Problem requirements »
What lines of the data below hold "clock"? Show them.

Entries provided »
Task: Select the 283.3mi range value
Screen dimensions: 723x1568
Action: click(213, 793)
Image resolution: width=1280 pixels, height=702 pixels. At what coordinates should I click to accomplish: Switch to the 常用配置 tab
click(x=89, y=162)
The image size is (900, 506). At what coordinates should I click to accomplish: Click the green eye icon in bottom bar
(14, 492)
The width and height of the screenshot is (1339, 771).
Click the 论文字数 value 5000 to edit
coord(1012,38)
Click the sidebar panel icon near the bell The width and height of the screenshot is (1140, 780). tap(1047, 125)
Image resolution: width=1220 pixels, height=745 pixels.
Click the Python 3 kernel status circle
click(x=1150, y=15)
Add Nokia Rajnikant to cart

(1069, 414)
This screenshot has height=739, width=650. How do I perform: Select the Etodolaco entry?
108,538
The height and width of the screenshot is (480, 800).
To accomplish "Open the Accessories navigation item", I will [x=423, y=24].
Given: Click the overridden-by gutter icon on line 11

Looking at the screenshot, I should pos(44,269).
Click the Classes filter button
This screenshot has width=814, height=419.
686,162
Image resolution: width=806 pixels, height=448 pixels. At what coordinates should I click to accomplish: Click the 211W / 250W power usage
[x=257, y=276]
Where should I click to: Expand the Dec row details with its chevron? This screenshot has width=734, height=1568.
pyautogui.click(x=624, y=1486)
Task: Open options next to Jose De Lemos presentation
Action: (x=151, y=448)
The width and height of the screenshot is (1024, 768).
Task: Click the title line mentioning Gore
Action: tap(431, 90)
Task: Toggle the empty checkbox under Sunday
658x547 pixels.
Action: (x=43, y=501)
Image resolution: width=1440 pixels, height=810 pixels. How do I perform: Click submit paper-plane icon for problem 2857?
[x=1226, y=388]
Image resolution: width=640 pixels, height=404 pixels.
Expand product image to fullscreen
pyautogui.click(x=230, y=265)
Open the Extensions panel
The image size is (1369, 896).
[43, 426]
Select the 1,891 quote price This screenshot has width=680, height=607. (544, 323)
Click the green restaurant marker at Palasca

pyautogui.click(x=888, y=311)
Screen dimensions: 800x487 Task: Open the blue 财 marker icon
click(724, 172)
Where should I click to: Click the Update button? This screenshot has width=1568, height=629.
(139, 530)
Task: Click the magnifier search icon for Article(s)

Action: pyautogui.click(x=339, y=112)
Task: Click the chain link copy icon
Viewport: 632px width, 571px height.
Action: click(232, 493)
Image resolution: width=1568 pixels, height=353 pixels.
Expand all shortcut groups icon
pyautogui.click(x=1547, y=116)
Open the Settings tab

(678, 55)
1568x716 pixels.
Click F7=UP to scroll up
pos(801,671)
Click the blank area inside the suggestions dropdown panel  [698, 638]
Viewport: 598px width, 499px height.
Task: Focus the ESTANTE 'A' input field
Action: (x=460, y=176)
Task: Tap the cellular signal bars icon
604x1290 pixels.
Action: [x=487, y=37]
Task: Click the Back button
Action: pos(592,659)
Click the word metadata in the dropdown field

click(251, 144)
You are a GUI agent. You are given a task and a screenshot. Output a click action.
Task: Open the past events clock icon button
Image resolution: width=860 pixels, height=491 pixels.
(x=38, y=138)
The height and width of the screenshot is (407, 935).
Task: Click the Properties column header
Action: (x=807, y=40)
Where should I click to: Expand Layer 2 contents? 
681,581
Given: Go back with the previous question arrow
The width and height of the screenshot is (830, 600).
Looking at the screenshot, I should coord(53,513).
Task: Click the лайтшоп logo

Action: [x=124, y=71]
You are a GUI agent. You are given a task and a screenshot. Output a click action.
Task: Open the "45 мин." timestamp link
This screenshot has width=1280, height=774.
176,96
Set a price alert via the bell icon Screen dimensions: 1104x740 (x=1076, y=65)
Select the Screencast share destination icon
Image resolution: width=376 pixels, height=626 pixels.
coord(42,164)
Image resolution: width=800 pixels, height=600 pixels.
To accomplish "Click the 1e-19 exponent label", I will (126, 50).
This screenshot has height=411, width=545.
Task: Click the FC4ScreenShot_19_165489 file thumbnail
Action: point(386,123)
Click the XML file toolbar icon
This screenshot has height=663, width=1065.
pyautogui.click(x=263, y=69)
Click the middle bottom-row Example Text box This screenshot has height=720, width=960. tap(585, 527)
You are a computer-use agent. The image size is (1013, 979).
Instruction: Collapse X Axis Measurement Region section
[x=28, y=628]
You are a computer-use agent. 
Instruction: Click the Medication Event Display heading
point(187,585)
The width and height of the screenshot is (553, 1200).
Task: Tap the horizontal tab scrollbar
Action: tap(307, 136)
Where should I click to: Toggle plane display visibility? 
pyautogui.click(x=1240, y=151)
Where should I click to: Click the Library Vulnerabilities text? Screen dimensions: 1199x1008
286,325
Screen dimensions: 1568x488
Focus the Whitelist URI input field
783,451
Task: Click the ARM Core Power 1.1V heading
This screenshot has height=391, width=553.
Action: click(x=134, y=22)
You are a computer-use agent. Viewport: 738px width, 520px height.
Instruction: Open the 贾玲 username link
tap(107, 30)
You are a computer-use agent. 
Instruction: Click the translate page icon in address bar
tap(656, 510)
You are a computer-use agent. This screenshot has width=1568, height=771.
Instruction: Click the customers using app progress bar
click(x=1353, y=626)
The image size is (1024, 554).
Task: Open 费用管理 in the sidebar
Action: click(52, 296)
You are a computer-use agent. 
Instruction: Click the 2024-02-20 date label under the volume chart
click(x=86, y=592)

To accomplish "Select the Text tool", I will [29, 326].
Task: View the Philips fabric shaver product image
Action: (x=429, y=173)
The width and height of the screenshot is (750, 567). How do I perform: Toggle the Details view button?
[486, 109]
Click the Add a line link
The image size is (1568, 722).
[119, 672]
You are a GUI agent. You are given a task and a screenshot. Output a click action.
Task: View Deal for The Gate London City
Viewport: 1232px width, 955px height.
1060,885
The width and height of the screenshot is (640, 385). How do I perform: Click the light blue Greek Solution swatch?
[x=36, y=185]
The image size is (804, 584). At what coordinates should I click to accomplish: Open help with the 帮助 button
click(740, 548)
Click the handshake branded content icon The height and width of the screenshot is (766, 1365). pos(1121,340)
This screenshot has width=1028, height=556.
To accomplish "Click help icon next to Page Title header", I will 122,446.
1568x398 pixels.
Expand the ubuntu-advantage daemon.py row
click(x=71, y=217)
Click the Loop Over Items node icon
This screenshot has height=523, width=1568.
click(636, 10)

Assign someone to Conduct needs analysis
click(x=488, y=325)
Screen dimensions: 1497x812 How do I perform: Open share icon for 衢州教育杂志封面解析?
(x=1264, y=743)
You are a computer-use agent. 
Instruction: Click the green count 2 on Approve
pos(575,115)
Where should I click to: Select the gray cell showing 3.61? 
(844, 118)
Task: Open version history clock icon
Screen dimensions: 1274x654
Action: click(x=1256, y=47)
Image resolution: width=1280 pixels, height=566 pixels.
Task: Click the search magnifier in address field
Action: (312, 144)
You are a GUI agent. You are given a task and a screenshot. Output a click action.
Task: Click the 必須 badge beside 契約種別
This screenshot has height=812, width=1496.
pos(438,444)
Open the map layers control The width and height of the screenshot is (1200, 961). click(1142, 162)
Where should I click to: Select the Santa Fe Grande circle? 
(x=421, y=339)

Solved exercise »
Task: Open the past events clock icon button
Task: Open version history clock icon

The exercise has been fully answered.